------ SUPPLIED INFORMATION ------
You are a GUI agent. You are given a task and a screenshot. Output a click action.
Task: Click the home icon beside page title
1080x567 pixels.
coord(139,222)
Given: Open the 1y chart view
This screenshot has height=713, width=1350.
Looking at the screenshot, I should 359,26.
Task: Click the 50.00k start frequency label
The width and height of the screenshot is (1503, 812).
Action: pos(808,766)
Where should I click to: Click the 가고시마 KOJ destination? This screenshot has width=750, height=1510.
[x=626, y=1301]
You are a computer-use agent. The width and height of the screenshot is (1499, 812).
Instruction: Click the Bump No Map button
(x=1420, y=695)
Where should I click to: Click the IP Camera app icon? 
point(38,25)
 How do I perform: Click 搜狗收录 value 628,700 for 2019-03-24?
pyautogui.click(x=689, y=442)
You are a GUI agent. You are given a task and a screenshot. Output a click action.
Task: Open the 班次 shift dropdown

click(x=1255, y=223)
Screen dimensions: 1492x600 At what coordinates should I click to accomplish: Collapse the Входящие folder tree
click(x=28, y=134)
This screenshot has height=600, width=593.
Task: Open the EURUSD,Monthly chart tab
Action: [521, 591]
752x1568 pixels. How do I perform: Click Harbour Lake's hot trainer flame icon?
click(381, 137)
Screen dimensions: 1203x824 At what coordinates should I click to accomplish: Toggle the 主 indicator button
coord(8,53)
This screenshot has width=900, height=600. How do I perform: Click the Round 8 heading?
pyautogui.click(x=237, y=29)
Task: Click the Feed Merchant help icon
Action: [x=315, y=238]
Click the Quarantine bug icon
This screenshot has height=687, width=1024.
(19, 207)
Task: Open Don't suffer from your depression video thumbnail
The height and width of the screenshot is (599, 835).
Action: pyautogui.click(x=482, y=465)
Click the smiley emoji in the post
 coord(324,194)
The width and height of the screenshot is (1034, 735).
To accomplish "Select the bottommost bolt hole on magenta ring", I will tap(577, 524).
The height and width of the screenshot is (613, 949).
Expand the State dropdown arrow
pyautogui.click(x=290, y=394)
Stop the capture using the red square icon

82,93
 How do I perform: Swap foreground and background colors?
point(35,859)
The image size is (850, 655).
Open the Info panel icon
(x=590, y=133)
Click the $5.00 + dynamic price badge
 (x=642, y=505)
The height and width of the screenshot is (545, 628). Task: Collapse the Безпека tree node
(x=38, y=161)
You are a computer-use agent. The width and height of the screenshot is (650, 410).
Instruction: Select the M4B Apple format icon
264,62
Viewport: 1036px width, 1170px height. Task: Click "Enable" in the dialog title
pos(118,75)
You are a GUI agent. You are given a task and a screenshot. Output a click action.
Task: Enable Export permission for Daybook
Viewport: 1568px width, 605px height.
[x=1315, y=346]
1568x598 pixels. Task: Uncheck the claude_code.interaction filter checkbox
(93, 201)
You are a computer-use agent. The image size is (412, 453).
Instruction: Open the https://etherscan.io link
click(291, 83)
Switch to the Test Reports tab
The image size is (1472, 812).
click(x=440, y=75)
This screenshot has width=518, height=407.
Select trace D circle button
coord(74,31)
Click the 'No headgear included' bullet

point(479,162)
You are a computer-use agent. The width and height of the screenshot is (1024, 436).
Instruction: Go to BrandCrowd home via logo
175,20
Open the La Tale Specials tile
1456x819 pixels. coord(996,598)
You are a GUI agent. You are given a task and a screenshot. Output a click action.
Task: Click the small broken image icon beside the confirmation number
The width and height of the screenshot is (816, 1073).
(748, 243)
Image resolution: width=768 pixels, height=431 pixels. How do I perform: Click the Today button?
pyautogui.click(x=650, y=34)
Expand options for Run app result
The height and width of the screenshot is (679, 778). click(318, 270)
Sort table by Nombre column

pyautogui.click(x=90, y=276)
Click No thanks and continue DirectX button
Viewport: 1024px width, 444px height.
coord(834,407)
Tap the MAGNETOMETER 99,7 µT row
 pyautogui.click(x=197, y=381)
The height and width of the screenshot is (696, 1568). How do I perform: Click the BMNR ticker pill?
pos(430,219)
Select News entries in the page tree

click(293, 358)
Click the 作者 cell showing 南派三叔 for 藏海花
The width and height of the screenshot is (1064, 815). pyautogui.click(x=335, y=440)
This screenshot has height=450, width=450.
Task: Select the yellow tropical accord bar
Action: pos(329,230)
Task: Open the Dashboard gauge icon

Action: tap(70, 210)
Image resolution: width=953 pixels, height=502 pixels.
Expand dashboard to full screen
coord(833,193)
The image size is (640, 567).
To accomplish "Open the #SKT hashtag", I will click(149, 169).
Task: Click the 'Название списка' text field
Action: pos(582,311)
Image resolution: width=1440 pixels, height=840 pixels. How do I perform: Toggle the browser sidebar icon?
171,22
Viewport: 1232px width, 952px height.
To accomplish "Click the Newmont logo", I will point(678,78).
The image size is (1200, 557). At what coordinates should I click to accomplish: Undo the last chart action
------
*WHAT YOU ARE ASKED TO DO:* Transcribe every entry in the listing, word for word.

*WRITTEN ANSWER:*
You are a GUI agent. You are given a task and a screenshot. Output a click action.
Task: Click the home icon beside page title
1080x567 pixels.
coord(139,222)
Given: Open the 1y chart view
This screenshot has height=713, width=1350.
Looking at the screenshot, I should 359,26.
Task: Click the 50.00k start frequency label
The width and height of the screenshot is (1503, 812).
Action: pos(808,766)
Where should I click to: Click the 가고시마 KOJ destination? This screenshot has width=750, height=1510.
[x=626, y=1301]
You are a computer-use agent. The width and height of the screenshot is (1499, 812).
Instruction: Click the Bump No Map button
(x=1420, y=695)
Where should I click to: Click the IP Camera app icon? 
point(38,25)
 How do I perform: Click 搜狗收录 value 628,700 for 2019-03-24?
pyautogui.click(x=689, y=442)
You are a GUI agent. You are given a task and a screenshot. Output a click action.
Task: Open the 班次 shift dropdown

click(x=1255, y=223)
Screen dimensions: 1492x600 At what coordinates should I click to accomplish: Collapse the Входящие folder tree
click(x=28, y=134)
This screenshot has height=600, width=593.
Task: Open the EURUSD,Monthly chart tab
Action: [521, 591]
752x1568 pixels. How do I perform: Click Harbour Lake's hot trainer flame icon?
click(381, 137)
Screen dimensions: 1203x824 At what coordinates should I click to accomplish: Toggle the 主 indicator button
coord(8,53)
This screenshot has width=900, height=600. How do I perform: Click the Round 8 heading?
pyautogui.click(x=237, y=29)
Task: Click the Feed Merchant help icon
Action: [x=315, y=238]
Click the Quarantine bug icon
This screenshot has height=687, width=1024.
(19, 207)
Task: Open Don't suffer from your depression video thumbnail
The height and width of the screenshot is (599, 835).
Action: pyautogui.click(x=482, y=465)
Click the smiley emoji in the post
 coord(324,194)
The width and height of the screenshot is (1034, 735).
To accomplish "Select the bottommost bolt hole on magenta ring", I will tap(577, 524).
The height and width of the screenshot is (613, 949).
Expand the State dropdown arrow
pyautogui.click(x=290, y=394)
Stop the capture using the red square icon

82,93
 How do I perform: Swap foreground and background colors?
point(35,859)
The image size is (850, 655).
Open the Info panel icon
(x=590, y=133)
Click the $5.00 + dynamic price badge
 (x=642, y=505)
The height and width of the screenshot is (545, 628). Task: Collapse the Безпека tree node
(x=38, y=161)
You are a computer-use agent. The width and height of the screenshot is (650, 410).
Instruction: Select the M4B Apple format icon
264,62
Viewport: 1036px width, 1170px height. Task: Click "Enable" in the dialog title
pos(118,75)
You are a GUI agent. You are given a task and a screenshot. Output a click action.
Task: Enable Export permission for Daybook
Viewport: 1568px width, 605px height.
[x=1315, y=346]
1568x598 pixels. Task: Uncheck the claude_code.interaction filter checkbox
(93, 201)
You are a computer-use agent. The image size is (412, 453).
Instruction: Open the https://etherscan.io link
click(291, 83)
Switch to the Test Reports tab
The image size is (1472, 812).
click(x=440, y=75)
This screenshot has width=518, height=407.
Select trace D circle button
coord(74,31)
Click the 'No headgear included' bullet

point(479,162)
You are a computer-use agent. The width and height of the screenshot is (1024, 436).
Instruction: Go to BrandCrowd home via logo
175,20
Open the La Tale Specials tile
1456x819 pixels. coord(996,598)
You are a GUI agent. You are given a task and a screenshot. Output a click action.
Task: Click the small broken image icon beside the confirmation number
The width and height of the screenshot is (816, 1073).
(748, 243)
Image resolution: width=768 pixels, height=431 pixels. How do I perform: Click the Today button?
pyautogui.click(x=650, y=34)
Expand options for Run app result
The height and width of the screenshot is (679, 778). click(318, 270)
Sort table by Nombre column

pyautogui.click(x=90, y=276)
Click No thanks and continue DirectX button
Viewport: 1024px width, 444px height.
coord(834,407)
Tap the MAGNETOMETER 99,7 µT row
 pyautogui.click(x=197, y=381)
The height and width of the screenshot is (696, 1568). How do I perform: Click the BMNR ticker pill?
pos(430,219)
Select News entries in the page tree

click(293, 358)
Click the 作者 cell showing 南派三叔 for 藏海花
The width and height of the screenshot is (1064, 815). pyautogui.click(x=335, y=440)
This screenshot has height=450, width=450.
Task: Select the yellow tropical accord bar
Action: pos(329,230)
Task: Open the Dashboard gauge icon

Action: tap(70, 210)
Image resolution: width=953 pixels, height=502 pixels.
Expand dashboard to full screen
coord(833,193)
The image size is (640, 567).
To accomplish "Open the #SKT hashtag", I will click(149, 169).
Task: Click the 'Название списка' text field
Action: pos(582,311)
Image resolution: width=1440 pixels, height=840 pixels. How do I perform: Toggle the browser sidebar icon?
171,22
Viewport: 1232px width, 952px height.
To accomplish "Click the Newmont logo", I will point(678,78).
The image size is (1200, 557). At what coordinates should I click to accomplish: Undo the last chart action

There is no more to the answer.